::: Given records :::

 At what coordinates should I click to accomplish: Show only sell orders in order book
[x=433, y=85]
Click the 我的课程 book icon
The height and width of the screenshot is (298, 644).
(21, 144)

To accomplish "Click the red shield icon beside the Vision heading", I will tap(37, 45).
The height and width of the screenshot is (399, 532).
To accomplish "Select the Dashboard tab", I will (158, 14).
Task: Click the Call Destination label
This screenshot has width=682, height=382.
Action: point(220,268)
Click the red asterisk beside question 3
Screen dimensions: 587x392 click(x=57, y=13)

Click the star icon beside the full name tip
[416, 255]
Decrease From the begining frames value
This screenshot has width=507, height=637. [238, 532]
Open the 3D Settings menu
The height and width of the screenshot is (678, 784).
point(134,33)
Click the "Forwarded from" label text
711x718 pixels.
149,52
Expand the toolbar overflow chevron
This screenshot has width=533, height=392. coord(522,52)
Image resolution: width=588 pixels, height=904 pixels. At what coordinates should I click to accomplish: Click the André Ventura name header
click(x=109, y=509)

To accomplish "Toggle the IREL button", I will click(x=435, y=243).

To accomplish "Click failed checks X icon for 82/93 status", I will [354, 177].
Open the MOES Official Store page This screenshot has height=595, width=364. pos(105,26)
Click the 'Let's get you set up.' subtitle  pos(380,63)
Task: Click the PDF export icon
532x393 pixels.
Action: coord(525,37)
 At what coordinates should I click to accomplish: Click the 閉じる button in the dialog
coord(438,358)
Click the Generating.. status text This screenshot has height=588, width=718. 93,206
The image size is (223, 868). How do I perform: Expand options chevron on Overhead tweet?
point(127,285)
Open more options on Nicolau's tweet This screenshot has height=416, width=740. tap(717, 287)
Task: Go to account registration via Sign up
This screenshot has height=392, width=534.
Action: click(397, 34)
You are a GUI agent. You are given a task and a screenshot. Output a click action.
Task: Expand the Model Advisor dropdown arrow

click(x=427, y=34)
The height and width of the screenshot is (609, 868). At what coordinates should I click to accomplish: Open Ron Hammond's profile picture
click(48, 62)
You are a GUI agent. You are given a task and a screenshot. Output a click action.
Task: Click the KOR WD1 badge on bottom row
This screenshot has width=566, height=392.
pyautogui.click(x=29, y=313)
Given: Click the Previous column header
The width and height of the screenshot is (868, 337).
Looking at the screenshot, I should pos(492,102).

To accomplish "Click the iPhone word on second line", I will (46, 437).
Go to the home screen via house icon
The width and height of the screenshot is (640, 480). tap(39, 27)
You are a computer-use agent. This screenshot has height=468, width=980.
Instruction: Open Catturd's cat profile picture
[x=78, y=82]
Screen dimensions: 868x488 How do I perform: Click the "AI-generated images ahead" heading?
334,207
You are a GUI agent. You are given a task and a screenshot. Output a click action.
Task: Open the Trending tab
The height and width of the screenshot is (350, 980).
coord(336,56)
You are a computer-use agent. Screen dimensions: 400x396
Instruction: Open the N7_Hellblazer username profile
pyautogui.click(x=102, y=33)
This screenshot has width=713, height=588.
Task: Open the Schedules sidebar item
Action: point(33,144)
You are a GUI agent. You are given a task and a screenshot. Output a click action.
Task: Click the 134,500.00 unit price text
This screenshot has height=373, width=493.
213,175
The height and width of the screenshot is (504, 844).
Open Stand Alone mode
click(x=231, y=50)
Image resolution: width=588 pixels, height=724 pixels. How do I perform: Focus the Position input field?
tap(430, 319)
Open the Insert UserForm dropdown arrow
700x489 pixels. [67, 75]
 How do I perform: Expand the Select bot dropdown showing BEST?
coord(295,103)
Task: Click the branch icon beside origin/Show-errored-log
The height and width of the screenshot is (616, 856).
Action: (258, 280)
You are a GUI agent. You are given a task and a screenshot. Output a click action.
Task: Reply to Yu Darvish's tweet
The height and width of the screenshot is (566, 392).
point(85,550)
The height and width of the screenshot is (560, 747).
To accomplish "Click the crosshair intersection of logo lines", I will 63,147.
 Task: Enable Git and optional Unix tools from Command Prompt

:::

## Problem description
Every entry above needs to be duplicated exactly.

## Answer section
 At what coordinates should I click to accomplish: Show only sell orders in order book
[x=433, y=85]
Click the 我的课程 book icon
The height and width of the screenshot is (298, 644).
(21, 144)

To accomplish "Click the red shield icon beside the Vision heading", I will tap(37, 45).
The height and width of the screenshot is (399, 532).
To accomplish "Select the Dashboard tab", I will (158, 14).
Task: Click the Call Destination label
This screenshot has width=682, height=382.
Action: point(220,268)
Click the red asterisk beside question 3
Screen dimensions: 587x392 click(x=57, y=13)

Click the star icon beside the full name tip
[416, 255]
Decrease From the begining frames value
This screenshot has width=507, height=637. [238, 532]
Open the 3D Settings menu
The height and width of the screenshot is (678, 784).
point(134,33)
Click the "Forwarded from" label text
711x718 pixels.
149,52
Expand the toolbar overflow chevron
This screenshot has width=533, height=392. coord(522,52)
Image resolution: width=588 pixels, height=904 pixels. At what coordinates should I click to accomplish: Click the André Ventura name header
click(x=109, y=509)

To accomplish "Toggle the IREL button", I will click(x=435, y=243).

To accomplish "Click failed checks X icon for 82/93 status", I will [354, 177].
Open the MOES Official Store page This screenshot has height=595, width=364. pos(105,26)
Click the 'Let's get you set up.' subtitle  pos(380,63)
Task: Click the PDF export icon
532x393 pixels.
Action: coord(525,37)
 At what coordinates should I click to accomplish: Click the 閉じる button in the dialog
coord(438,358)
Click the Generating.. status text This screenshot has height=588, width=718. 93,206
The image size is (223, 868). How do I perform: Expand options chevron on Overhead tweet?
point(127,285)
Open more options on Nicolau's tweet This screenshot has height=416, width=740. tap(717, 287)
Task: Go to account registration via Sign up
This screenshot has height=392, width=534.
Action: click(397, 34)
You are a GUI agent. You are given a task and a screenshot. Output a click action.
Task: Expand the Model Advisor dropdown arrow

click(x=427, y=34)
The height and width of the screenshot is (609, 868). At what coordinates should I click to accomplish: Open Ron Hammond's profile picture
click(48, 62)
You are a GUI agent. You are given a task and a screenshot. Output a click action.
Task: Click the KOR WD1 badge on bottom row
This screenshot has width=566, height=392.
pyautogui.click(x=29, y=313)
Given: Click the Previous column header
The width and height of the screenshot is (868, 337).
Looking at the screenshot, I should pos(492,102).

To accomplish "Click the iPhone word on second line", I will (46, 437).
Go to the home screen via house icon
The width and height of the screenshot is (640, 480). tap(39, 27)
You are a computer-use agent. This screenshot has height=468, width=980.
Instruction: Open Catturd's cat profile picture
[x=78, y=82]
Screen dimensions: 868x488 How do I perform: Click the "AI-generated images ahead" heading?
334,207
You are a GUI agent. You are given a task and a screenshot. Output a click action.
Task: Open the Trending tab
The height and width of the screenshot is (350, 980).
coord(336,56)
You are a computer-use agent. Screen dimensions: 400x396
Instruction: Open the N7_Hellblazer username profile
pyautogui.click(x=102, y=33)
This screenshot has width=713, height=588.
Task: Open the Schedules sidebar item
Action: point(33,144)
You are a GUI agent. You are given a task and a screenshot. Output a click action.
Task: Click the 134,500.00 unit price text
This screenshot has height=373, width=493.
213,175
The height and width of the screenshot is (504, 844).
Open Stand Alone mode
click(x=231, y=50)
Image resolution: width=588 pixels, height=724 pixels. How do I perform: Focus the Position input field?
tap(430, 319)
Open the Insert UserForm dropdown arrow
700x489 pixels. [67, 75]
 How do I perform: Expand the Select bot dropdown showing BEST?
coord(295,103)
Task: Click the branch icon beside origin/Show-errored-log
The height and width of the screenshot is (616, 856).
Action: (258, 280)
You are a GUI agent. You are given a task and a screenshot. Output a click action.
Task: Reply to Yu Darvish's tweet
The height and width of the screenshot is (566, 392).
point(85,550)
The height and width of the screenshot is (560, 747).
To accomplish "Click the crosshair intersection of logo lines", I will 63,147.
 Task: Enable Git and optional Unix tools from Command Prompt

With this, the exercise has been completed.